→ WORK REQUIRED
Nothing but the lines from the start of the records through the line that contains "Adjust the Uniform Scale slider" is to be copied, and each is to be copied exactly.

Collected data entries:
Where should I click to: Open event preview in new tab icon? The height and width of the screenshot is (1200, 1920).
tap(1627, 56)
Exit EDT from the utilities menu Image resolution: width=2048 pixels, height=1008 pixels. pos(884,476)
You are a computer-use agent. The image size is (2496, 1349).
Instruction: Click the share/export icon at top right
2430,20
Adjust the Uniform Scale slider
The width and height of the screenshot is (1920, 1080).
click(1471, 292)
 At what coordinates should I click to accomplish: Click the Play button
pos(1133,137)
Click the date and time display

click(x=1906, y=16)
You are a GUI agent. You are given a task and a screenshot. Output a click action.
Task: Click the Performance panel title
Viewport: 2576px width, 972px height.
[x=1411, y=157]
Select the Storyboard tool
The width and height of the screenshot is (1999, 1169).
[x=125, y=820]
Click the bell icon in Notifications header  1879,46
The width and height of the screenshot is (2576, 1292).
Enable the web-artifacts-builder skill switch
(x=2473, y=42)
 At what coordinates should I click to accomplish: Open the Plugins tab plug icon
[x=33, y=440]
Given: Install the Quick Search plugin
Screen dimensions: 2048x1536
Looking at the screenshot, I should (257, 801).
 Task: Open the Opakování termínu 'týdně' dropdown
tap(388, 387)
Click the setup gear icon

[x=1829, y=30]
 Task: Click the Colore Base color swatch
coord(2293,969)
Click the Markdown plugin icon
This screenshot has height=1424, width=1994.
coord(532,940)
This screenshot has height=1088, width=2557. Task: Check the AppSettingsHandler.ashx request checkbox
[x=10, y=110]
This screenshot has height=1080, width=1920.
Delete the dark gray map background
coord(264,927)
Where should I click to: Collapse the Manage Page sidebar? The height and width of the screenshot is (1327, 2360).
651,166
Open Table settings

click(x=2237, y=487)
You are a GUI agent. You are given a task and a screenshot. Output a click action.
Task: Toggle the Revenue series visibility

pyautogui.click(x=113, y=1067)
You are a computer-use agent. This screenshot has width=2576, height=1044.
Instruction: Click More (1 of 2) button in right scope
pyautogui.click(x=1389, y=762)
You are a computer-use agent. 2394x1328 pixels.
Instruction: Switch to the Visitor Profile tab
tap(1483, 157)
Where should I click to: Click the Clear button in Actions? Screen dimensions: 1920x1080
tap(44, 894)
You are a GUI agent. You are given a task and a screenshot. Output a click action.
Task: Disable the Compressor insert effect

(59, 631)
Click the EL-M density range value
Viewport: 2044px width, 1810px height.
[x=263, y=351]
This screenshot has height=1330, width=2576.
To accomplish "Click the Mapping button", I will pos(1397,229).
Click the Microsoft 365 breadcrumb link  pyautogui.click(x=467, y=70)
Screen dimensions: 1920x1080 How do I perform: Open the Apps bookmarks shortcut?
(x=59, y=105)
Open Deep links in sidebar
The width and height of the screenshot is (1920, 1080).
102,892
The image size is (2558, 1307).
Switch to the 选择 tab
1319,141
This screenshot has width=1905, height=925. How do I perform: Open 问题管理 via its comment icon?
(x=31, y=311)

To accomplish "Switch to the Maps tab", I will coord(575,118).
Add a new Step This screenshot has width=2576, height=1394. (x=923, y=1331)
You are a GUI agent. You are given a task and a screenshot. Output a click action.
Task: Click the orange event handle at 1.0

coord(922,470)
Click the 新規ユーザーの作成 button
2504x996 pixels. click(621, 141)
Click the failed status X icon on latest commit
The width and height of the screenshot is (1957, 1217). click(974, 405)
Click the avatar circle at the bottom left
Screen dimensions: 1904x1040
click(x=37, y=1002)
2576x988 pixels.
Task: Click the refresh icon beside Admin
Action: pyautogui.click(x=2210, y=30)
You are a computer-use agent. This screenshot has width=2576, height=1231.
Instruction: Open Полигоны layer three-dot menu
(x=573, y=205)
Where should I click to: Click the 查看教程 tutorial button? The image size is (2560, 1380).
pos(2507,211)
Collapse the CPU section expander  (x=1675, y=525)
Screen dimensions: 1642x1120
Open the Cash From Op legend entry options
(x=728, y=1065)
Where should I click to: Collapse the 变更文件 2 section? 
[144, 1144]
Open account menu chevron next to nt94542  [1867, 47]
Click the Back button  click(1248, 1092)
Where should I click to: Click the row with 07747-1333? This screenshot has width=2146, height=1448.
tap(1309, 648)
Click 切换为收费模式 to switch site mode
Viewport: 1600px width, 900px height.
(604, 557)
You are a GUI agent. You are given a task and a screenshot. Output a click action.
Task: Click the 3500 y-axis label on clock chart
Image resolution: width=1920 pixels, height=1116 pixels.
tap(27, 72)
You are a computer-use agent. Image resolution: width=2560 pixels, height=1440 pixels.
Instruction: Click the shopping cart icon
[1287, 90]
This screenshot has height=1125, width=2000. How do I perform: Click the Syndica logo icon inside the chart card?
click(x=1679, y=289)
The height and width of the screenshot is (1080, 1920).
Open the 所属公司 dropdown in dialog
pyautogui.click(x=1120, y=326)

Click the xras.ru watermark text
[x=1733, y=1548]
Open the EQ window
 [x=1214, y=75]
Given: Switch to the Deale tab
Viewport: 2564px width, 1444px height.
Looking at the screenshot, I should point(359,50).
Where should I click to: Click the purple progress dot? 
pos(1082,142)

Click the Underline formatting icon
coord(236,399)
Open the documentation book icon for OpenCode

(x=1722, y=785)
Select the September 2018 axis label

→ OUTPUT OF THE EXERCISE
Where should I click to: Open event preview in new tab icon? The height and width of the screenshot is (1200, 1920).
tap(1627, 56)
Exit EDT from the utilities menu Image resolution: width=2048 pixels, height=1008 pixels. pos(884,476)
You are a computer-use agent. The image size is (2496, 1349).
Instruction: Click the share/export icon at top right
2430,20
Adjust the Uniform Scale slider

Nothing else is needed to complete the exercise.